Well we Indians keep making unrealistic comparisons. Kapil Dev and Irfan. Oh please... Kapil Dev was one of our best batsman against WI (the greatest bowling line-up of all times), well videos of those are not there... Anyway, did you see Kapil's 1992 century vs SA. I saw that and I can tell you in terms of batting potential if Kapil fulfilled his he would average 50+ in today's era. He was more interested in entertaining crowds. Irfan is a much more restricted batsman. Bowling again no comparison (especially if one averages 45+ vs the good teams (except Zim and Bangladesh). An even more unrealistic comparison was when some people made Irfan and Wasim Akram. I laughed my guts out. Akram is the most talented bowler in my 25 years of watching cricket (Marshall, McGrath and Ambrose were better bowlers). He could swing it both ways, reverse it both ways and generate extreme pace from a very short run-up and tremendous arm speed. He made Rahul Dravid look like a fool in 1999 test vs India.

Posted by SamRoy on (November 9, 2013, 16:29 GMT)

Listen people, in ODI cricket, if you swing the ball big you can get wickets as batsman will play their shots. In test cricket if you swing the ball big and if the swing is early really good batsman will never get out to you. In test cricket the swing has to be really late and on a good length to trouble really good batsman. Irfan's swing was never really late and after Australia 2003-04 his pace was almost always below 85 mph. Now coming to hattrick in Pakistan please go and watch all the dismissal's again the pace of every delivery is around 125 kph (78 mph) and it swung big. Except the Yousuf dismissal the other two were batsman's technical faults. RP had a nice seam position and an upright action and at his best was able to move the ball both ways and bowl at 138-142 kph (85-87) and Sreesanth had the best seam position since Kapil Dev with consistent pace around 140 kph. I have seen over 400 test matches and speak from that experience. I am not a blind supporter of any test player.

Posted by   on (November 9, 2013, 14:01 GMT)

Thats right, he bowled it more at a seaming length than the swinging length. Swing can be handled by good batsmen; however seaming conditions are mostly unplayable.

So, have we just witnessed a new style of bowling, a new weapon in the hand of fast bowlers? "Reverse Seam", may be....

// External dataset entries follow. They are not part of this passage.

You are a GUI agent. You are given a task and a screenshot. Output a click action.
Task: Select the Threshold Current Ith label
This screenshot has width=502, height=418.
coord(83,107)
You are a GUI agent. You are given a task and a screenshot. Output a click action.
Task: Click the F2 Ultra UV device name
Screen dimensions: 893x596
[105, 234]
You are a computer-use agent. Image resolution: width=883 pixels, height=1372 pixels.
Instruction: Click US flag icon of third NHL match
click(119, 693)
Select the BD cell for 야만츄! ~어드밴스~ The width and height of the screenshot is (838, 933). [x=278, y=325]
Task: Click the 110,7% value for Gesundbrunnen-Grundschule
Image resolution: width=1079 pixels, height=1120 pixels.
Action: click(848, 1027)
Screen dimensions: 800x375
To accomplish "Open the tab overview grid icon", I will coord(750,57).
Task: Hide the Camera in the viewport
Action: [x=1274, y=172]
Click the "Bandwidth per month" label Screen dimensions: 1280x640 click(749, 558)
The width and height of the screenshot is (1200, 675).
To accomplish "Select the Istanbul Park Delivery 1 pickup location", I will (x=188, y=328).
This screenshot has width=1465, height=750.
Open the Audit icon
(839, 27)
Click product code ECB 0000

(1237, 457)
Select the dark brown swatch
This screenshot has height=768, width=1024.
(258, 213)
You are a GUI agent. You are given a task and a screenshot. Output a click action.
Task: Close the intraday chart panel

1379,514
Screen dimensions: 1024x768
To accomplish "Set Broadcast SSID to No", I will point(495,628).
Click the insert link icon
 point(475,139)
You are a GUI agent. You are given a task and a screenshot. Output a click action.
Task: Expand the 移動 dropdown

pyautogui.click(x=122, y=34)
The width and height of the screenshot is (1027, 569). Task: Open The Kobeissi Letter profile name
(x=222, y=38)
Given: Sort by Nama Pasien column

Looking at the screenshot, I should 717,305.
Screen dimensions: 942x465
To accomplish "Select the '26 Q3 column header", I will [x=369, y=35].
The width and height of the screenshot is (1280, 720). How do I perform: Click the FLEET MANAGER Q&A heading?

Whatever, if the ball starts reversing after it pitches at good length, just like how it does on a wet green seaming pitch, it becomes some challenge for the batsman.

Moreover, Shami is moving it bothways. Who would've thought an Indian fast bowler will come up with an innovation to the Reverse Swing ahead of their counterparts from Pakistan. So, finally we have one over Pakistan in fast bowling innovations!!!!!

Posted by buntyj on (November 9, 2013, 12:28 GMT)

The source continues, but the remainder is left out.